(WHAT YOU ARE ASKED TO DO) Of the lines in the material below, print only those from the one containing "You are a computer-use agent." to the one containing "Viewport: 890px width, 757px", ends included, exactly as written and without pictures.

[SUPPLIED ENTRIES]

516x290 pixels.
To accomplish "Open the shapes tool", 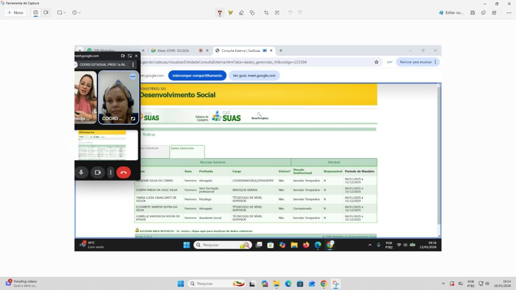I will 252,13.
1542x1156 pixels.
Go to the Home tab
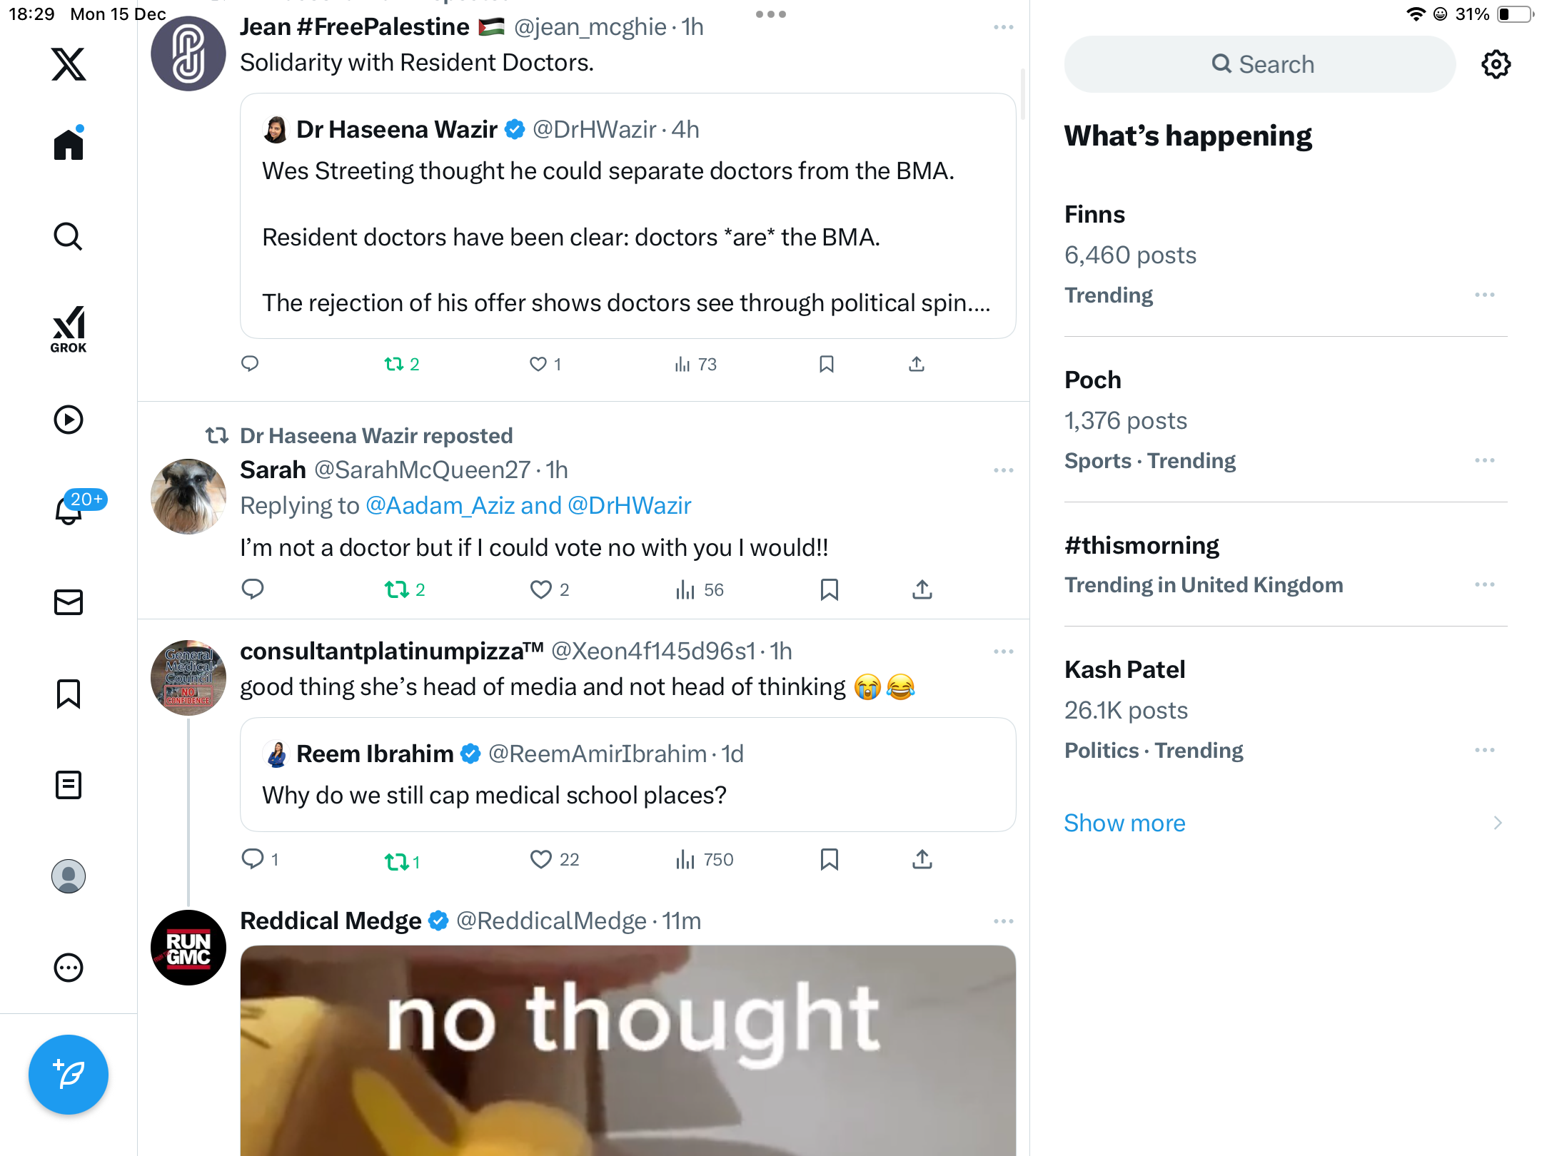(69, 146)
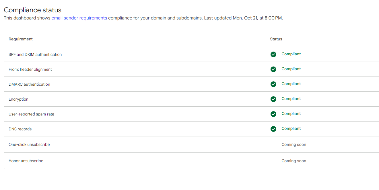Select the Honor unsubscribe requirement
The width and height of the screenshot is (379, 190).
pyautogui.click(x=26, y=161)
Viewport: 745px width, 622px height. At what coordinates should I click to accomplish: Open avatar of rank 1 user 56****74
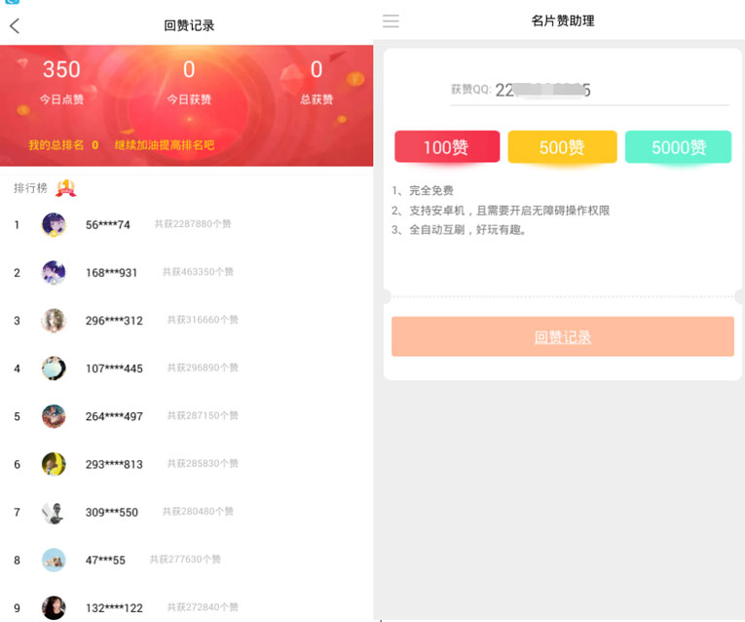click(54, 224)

[/SUPPLIED ENTRIES]
[SUPPLIED ENTRIES]

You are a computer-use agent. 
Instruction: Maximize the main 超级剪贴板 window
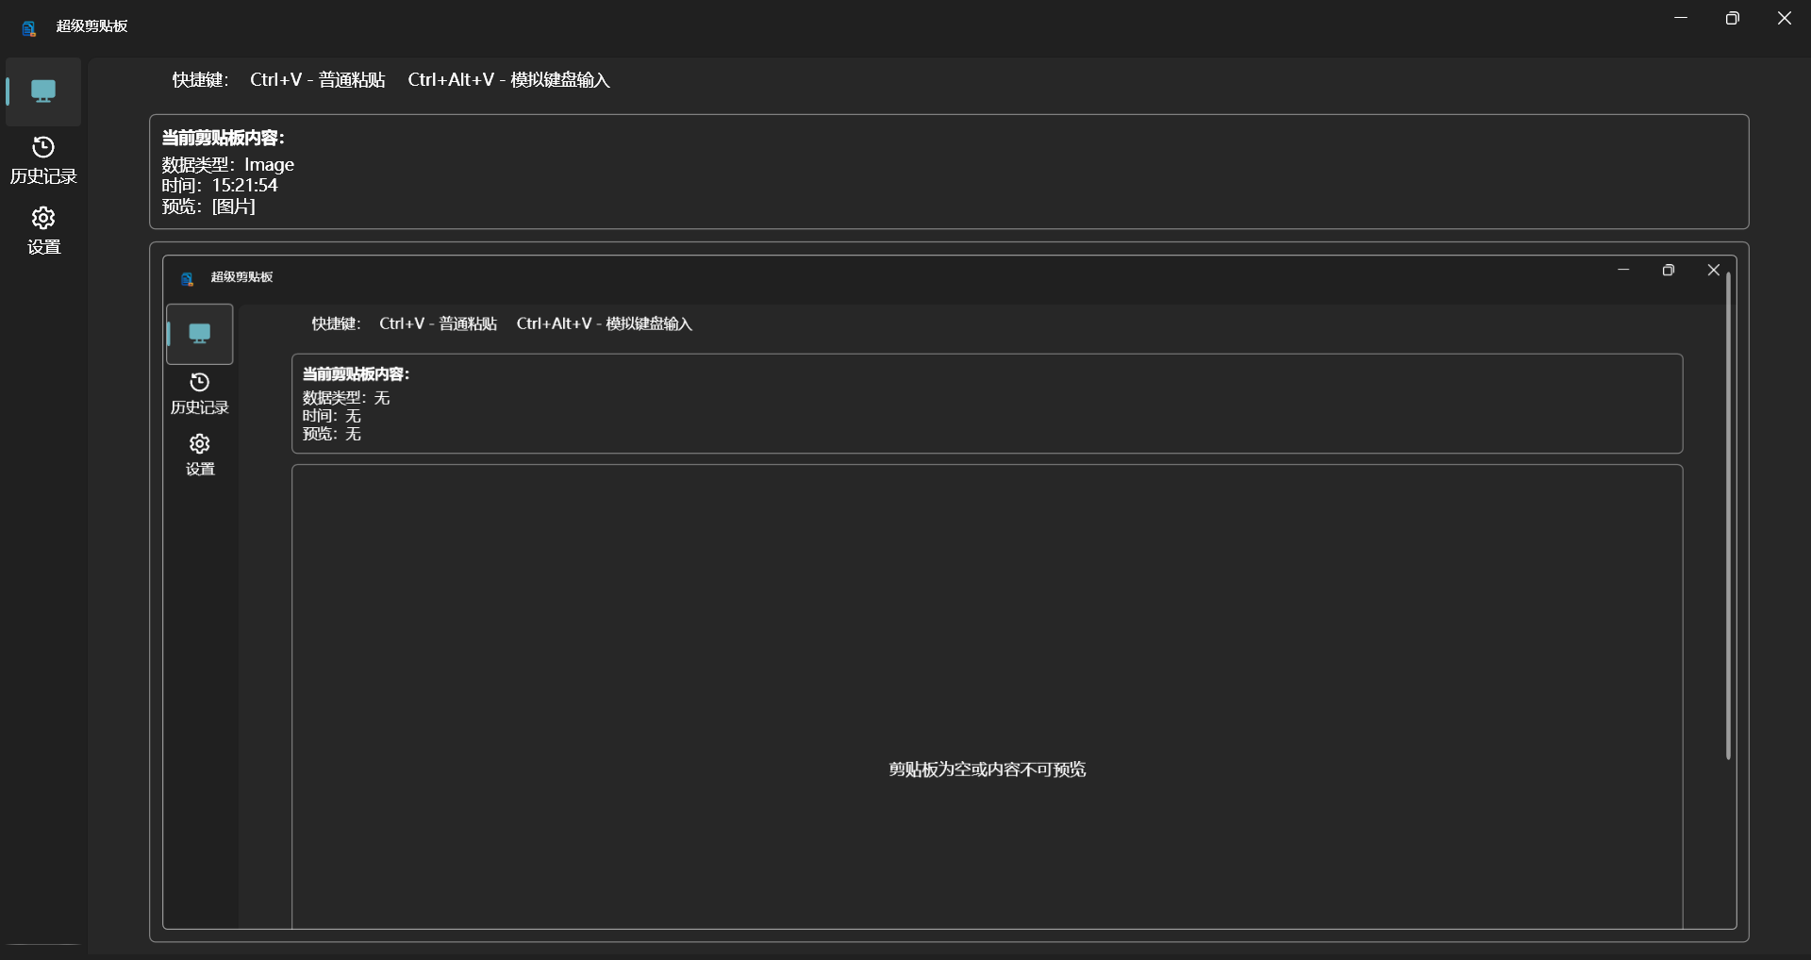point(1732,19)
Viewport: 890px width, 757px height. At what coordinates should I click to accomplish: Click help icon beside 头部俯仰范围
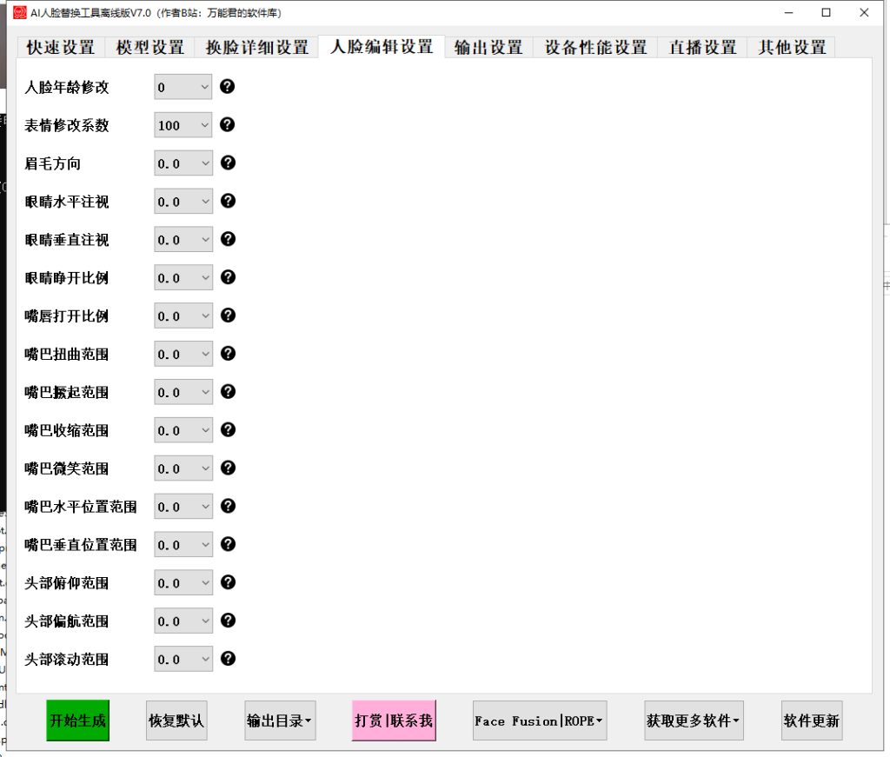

[/SUPPLIED ENTRIES]

(REPLY)
You are a computer-use agent. 
Instruction: Maximize the main 超级剪贴板 window
point(1732,19)
Viewport: 890px width, 757px height. At what coordinates should I click to accomplish: Click help icon beside 头部俯仰范围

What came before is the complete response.